* _Passage_:
::::::::::
CHAPTER XXXI
DIVISION of labour is the law of all that exists, and so it must exist in human societies. Very likely that is so, but the question still remains: Is the division of labour now existing in human societies quite the division which should exist? For if a certain division of labour appears to men unreasonable and unjust, no science can prove to them that what they consider unreasonable and unjust ought to prevail.
Theological theory proved that power is ordained by God and very likely it is so, but the question remained: Whose power is from God-Catherine’s or Pugachev’s?1 And no finesse of theology has been able to solve that doubt.
The philosophy of the Spirit showed the State to be a form of the development of personality, but the question remained: Should the State of a Nero or Genghis Khan be considered a form of the development of personality? And no transcendental words could solve that problem.
The same applies to the science of the scientists.
Division of labour is a condition of the life of organisms and of human societies; but what are we to consider an organic division of labour in human societies? However much science may study the division of labour among the cells of the tapeworm, such observations will fail to induce a man to consider a division of labour just which his reason and conscience repudiate.
However convincing may be the proofs of the division of labour among the cells of the organisms we investigate, man, as long as he is not deprived of reason, will still say that no one ought to have to weave cotton cloth all his life long, and that such an employment is not a division of labour but an oppression of men.
Spencer and others say there are whole populations of weavers and that therefore the weaver’s activity is an organic division of labour-but in saying this they are in fact saying precisely what the theologians said.
::::::::::
* _Exercise data_:
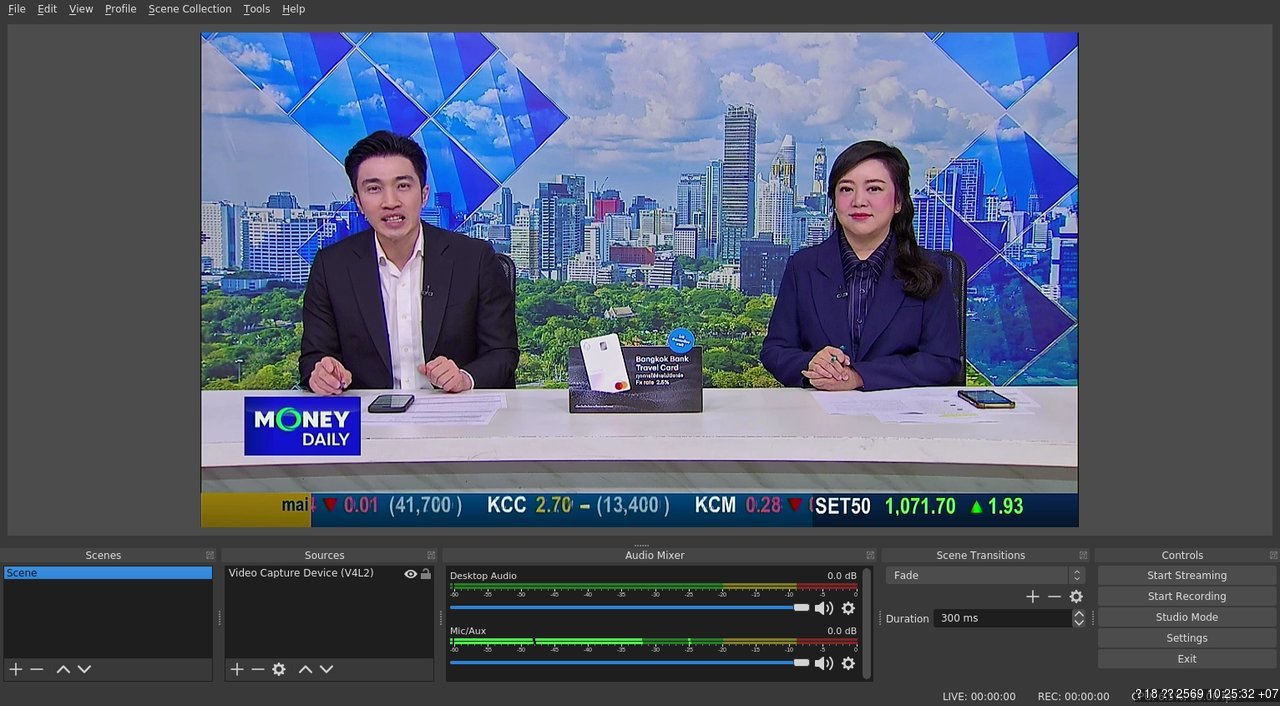Open source properties gear icon
1280x706 pixels.
(x=279, y=669)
::::::::::
* _Exercise_: Please carry on the chapter about the division of labor, starting right after its last sentence, which ends "precisely what the theologians said."

* _Answer box_:
There is a power and therefore it is from God no matter what it may be like. There are weavers, so such is the proper division of labour. It would be all right to say so if the power and the population of weavers had resulted of themselves, but we know that they do not come of themselves but that we produced them. So we have to know whether we
1 Catherine II (the Great) of Russia reigned from 1761 to 1796. Pugachev was leader of a very serious peasant revolt from 1773 to 1775; he captured several towns and overran several provinces.-A. M.
produced that power by God’s will or by our own, and whether we made these weavers by an organic law or by something else?
Men live and support themselves by agriculture as is proper for all men: one man puts up a forge and mends his plough, and his neighbour comes and asks him to mend his and promises to pay him with work or with money. A third and a fourth come and among these people there is a division of labour: a blacksmith is set up. Another man teaches his children well and his neighbour brings his children to him and asks him to teach them-a teacher has been set up. But both the smith and the teacher became and remain such because they were asked, and they remain such only so long as they are asked to be smith or teacher. But should it happen that many smiths or teachers appear or that their work is not wanted, they would, as common sense demands and as always happens where there are no causes infringing the proper division of labour-at once give up those occupations and return to agriculture.
People who act so are guided by their reason and their conscience, and therefore we, men endowed with reason and conscience, declare such division of labour to be proper. But if it happened that blacksmiths were able to compel others to work for them and continued to make horseshoes when these were not wanted, and that teachers taught when there was no one to teach, it would be plain to every new-comer endowed with reason and conscience that this was not a division but an exploitation of other men’s labour, for such activity would infringe the only standard by which a fair division of labour can be known-a demand made for such labour by others, and a voluntary offer of remuneration for it. And yet it is just such an exploitation that the scientists’ science calls ‘the division of labour’.
People make things that others do not think of asking for, and demand to be fed for doing so and say that this is proper because it is a division of labour.
What constitutes the chief public evil the people suffer from-not in our country alone-is the Government, the innumerable quantity of officials; and the cause of the economic distress of our time is what the English call over-production: the making of a quantity of goods no one wants or knows what to do with, and all this results from the strange conception people have of the division of labour.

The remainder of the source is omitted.